Afferrò una di quelle canne, la spogliò delle foglie, estrasse da una tasca una funicella ed in pochi istanti legò solidamente il suo coltello all’estremità di quell’asta.

Aveva appena terminato, quando vide uscire da una folta macchia un’ombra, la quale s’avanzava verso il fuoco con grande lentezza, mostrando due occhi che avevano dei bagliori verdastri.

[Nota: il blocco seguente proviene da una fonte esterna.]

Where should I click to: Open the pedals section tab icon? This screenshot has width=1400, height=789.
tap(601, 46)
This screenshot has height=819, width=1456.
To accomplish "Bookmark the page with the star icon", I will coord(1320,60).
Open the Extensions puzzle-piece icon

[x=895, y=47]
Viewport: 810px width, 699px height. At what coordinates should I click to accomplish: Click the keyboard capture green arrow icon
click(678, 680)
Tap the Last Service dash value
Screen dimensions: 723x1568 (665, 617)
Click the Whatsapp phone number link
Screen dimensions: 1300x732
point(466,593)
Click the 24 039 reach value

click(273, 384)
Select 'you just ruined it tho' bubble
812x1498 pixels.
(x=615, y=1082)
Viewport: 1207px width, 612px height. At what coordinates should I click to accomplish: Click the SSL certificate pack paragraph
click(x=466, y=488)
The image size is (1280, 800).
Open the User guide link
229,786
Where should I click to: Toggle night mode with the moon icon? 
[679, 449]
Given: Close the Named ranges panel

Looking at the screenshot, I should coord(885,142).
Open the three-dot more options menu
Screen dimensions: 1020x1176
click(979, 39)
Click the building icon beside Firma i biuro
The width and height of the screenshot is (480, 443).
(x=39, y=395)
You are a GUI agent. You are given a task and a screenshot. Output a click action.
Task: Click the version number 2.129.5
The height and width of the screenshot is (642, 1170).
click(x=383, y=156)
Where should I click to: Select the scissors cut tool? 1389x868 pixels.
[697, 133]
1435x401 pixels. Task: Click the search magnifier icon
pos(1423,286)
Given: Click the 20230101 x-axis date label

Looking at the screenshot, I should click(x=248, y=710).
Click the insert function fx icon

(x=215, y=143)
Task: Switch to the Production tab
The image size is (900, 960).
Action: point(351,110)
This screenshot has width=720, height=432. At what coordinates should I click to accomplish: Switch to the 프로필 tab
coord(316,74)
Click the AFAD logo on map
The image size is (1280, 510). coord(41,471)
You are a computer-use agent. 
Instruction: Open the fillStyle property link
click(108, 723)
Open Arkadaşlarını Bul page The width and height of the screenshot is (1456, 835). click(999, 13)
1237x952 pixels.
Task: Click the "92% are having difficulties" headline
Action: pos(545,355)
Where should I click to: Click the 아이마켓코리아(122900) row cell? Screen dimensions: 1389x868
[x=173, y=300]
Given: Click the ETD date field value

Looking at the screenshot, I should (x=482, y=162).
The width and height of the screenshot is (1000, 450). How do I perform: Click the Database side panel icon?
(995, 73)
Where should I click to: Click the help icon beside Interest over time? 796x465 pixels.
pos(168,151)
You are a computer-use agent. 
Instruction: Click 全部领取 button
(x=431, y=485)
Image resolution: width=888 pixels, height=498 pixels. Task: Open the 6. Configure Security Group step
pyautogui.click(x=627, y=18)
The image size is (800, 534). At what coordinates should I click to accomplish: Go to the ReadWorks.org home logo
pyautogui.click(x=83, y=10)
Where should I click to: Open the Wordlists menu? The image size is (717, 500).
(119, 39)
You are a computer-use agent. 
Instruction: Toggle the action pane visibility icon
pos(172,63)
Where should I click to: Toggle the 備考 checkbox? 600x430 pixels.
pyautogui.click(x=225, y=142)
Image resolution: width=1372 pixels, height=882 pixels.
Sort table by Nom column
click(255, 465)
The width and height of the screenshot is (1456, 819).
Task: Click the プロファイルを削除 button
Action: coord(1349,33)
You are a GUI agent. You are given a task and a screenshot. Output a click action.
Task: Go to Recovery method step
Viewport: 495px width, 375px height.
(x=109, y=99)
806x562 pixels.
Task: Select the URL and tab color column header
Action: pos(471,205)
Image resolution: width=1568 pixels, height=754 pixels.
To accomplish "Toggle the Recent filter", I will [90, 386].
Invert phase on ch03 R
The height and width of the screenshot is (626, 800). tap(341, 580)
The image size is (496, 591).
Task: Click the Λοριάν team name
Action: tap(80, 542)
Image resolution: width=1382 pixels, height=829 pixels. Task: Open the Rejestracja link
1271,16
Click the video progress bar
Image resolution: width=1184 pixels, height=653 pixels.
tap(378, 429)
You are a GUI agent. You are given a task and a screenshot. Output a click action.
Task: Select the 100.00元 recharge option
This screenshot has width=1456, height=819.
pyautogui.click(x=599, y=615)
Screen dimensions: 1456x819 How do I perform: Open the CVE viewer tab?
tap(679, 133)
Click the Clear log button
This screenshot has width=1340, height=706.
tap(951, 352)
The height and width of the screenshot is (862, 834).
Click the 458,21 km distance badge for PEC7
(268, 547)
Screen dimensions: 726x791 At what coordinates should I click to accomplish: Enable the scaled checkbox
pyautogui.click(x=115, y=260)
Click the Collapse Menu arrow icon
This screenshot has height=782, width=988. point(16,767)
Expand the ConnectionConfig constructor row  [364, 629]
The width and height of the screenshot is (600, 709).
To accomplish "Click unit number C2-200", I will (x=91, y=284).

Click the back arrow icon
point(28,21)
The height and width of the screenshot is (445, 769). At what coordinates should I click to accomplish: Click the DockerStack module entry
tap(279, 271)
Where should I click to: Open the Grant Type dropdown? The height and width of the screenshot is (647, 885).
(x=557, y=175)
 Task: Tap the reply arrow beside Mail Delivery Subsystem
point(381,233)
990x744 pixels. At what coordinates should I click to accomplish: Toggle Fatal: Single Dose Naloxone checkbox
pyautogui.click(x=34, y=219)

S’alzava, si abbassava fino a toccare col ventre la terra, poi s’arrestava come se fosse indecisa o fiutasse l’aria, poi si stirava come un gatto e agitava la sua lunga e sottile coda.

Pareva però che non avesse molta fretta di avvicinarsi al campo, tenuta forse in rispetto dal fuoco, il quale proiettava sulle piante vicine dei riflessi sanguigni.

— Una tigre o un grosso gatto selvatico? — si chiese il marinaio, le cui inquietudini aumentavano. — Diavolo! La cosa diventa seria e mi pare che valga la pena di tirare le gambe ai compagni. —

Scivolò rapidamente sotto la tenda e scosse vigorosamente Albani ed il mozzo, dicendo:

— Presto, uscite!... Un grave pericolo ci minaccia.

— Chi?... Che cosa succede? — chiese l’ex-uomo di mare, stropicciandosi vigorosamente gli occhi.

— Credo che si tratti d’una tigre, signore.

— Una tigre?... Usciamo! —

Quando si trovarono all’aperto, videro l’animale tranquillamente accovacciato a trenta passi dal fuoco.

Non era più possibile ingannarsi, vedendolo in piena luce: era una vera tigre; ma di razza malese, più tozza, più bassa di zampe e meno elegante di quelle reali del Bengala.